One participant wrote in Chat: “Definitely chewing — and I wanted to swallow so badly. I did a few times almost without even thinking about it.”
Another shared that the challenge made her aware of how much she used to eat under stress. A warm midday meal, she said, not only nourishes her body — it lets her breathe.
Someone in Notes mentioned she makes it a point to eat lunch outside as much as possible. For those who can’t get outside: make your plate the nature. Take it in through your senses. That’s enough.
Jane: The urge to run the moment eating was finished. To get up, move on, answer the next thing.
We recognized this immediately: that’s normal, right? We’re always asking what’s next. We’re trained to move through moments, not stay in them. We seldom sit for a second and take in what just happened.
Anna wrote in the live: “It’s interesting to notice when you’re feeling fidgety — to not reach for a screen. Just noticing the nerves.”
Jane: “Yes, it is.”
In yoga, when you start to feel the shakes — that’s when you know it’s working. Don’t abandon the position.
What changed when we slowed down
Posture. Presence. The space we claim.
We talked about how the way you hold your body affects the space you occupy — and how that space affects your mind.
Savitree: I’ve been teaching meditation for a long time. I always remind people: you are royal. Sit like one. Royalty doesn’t rush.
Jane: Lunch as your meditation in the middle of the day. That’s exactly it.
Claiming your lunch — being present to it, protecting it — is a more honest act of gratitude than any rote list. How you feed yourself now is how you feed yourself after.
We also talked about claiming space in conversation.
Savitree: In group settings, I’m more prone to listening. I find it interesting to see where things go. But it takes me out of the equation a little. And I noticed I don’t like that.
Jane: [laughs]
It’s about claiming the proper space. For someone wired to listen, even claiming a little space can feel like hijacking. The challenge — in eating and in speaking — is learning the difference between taking up space and taking over.
What remains
For Jane: The pause.
“Even in my working rush hour — to pause, take time, to know it’s not necessary to rush. My biggest learning: take lunch, take a little pause, and then we can run faster. There’s more power.”
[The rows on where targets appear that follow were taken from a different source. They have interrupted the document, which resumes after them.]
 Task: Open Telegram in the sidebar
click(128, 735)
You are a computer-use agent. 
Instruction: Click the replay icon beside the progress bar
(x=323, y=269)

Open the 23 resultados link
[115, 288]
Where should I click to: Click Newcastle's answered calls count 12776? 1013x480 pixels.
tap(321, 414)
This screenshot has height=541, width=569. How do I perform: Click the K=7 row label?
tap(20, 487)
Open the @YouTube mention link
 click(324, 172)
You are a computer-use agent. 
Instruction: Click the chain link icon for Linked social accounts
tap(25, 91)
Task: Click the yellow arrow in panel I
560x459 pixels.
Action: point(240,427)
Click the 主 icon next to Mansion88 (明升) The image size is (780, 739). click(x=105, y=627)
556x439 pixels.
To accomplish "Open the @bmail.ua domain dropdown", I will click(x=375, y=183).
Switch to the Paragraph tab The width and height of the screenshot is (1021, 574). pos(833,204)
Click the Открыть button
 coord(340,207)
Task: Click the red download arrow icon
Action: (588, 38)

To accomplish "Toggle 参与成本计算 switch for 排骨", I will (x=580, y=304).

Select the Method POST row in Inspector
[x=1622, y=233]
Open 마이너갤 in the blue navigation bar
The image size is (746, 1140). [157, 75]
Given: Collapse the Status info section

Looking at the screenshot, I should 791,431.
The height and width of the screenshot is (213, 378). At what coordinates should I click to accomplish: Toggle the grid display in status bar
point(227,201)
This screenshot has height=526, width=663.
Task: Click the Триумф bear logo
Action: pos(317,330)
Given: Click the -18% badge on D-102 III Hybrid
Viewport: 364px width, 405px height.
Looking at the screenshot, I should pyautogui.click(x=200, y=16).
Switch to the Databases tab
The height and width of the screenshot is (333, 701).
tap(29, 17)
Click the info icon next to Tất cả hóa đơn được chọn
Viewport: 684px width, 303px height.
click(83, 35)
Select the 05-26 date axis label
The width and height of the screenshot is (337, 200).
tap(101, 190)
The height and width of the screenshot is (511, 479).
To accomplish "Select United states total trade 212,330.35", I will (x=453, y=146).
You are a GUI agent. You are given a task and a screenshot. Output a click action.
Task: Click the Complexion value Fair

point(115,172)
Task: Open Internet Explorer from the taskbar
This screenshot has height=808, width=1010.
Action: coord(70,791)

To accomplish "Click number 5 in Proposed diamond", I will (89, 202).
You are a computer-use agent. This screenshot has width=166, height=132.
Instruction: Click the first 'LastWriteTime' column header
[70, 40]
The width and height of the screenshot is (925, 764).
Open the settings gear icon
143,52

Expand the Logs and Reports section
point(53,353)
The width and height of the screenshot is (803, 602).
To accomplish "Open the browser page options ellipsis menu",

The slow cut is the fast cut.
For Savitree: Claiming space. The on-time lunch is where it starts. A protected meal in the middle of the day is a rehearsal for claiming space in everything that follows — in conversations, in decisions, in the work that actually matters.
And the pause itself.
Without pause, jokes aren’t funny. Music without the pause wouldn’t become symphonies. Sound without pause would be noise.
And our day without pause becomes an exhausting grind.
What we asked at the beginning — and what we know now
We asked: what happens when you slow down enough to actually hear yourself?
Here’s what we found:
The screen gets harder to put down when no one’s watching. The chewing feels impossible until it doesn’t. The fidgeting is the nervous system downshifting — don’t abandon the position. The urge to run after eating is the same urge that makes you speak before you’re ready. Posture is not aesthetic. It’s the space you give yourself permission to occupy. Presence at lunch is practice for presence everywhere.
And the most surprising thing: you don’t have to change what you say. You change how you listen. And everything else follows.
The practice is yours now
The 21 days are over. The prompts will always be in the Chat — you can start at Day 1 any time. The recordings will be there.
But the practice doesn’t live in the challenge. It lives in your lunch. And in the pause before you speak.
Whatever you choose next:
Jane’s Rehearsal Room opens next week — a real room to practice speaking before it matters. If you’re not ready for the hot seat, witnessing is its own form of learning. Find it at Captain Rhetoric.
Savitree’s Exhaustion Experiment is three days of your own trackable data — one protected lunch, one shift in your afternoon. Find it in the nav bar at Food as Medicine.
Whatever you choose — keep the lunch. Keep the pause.
The practice is yours. You built it.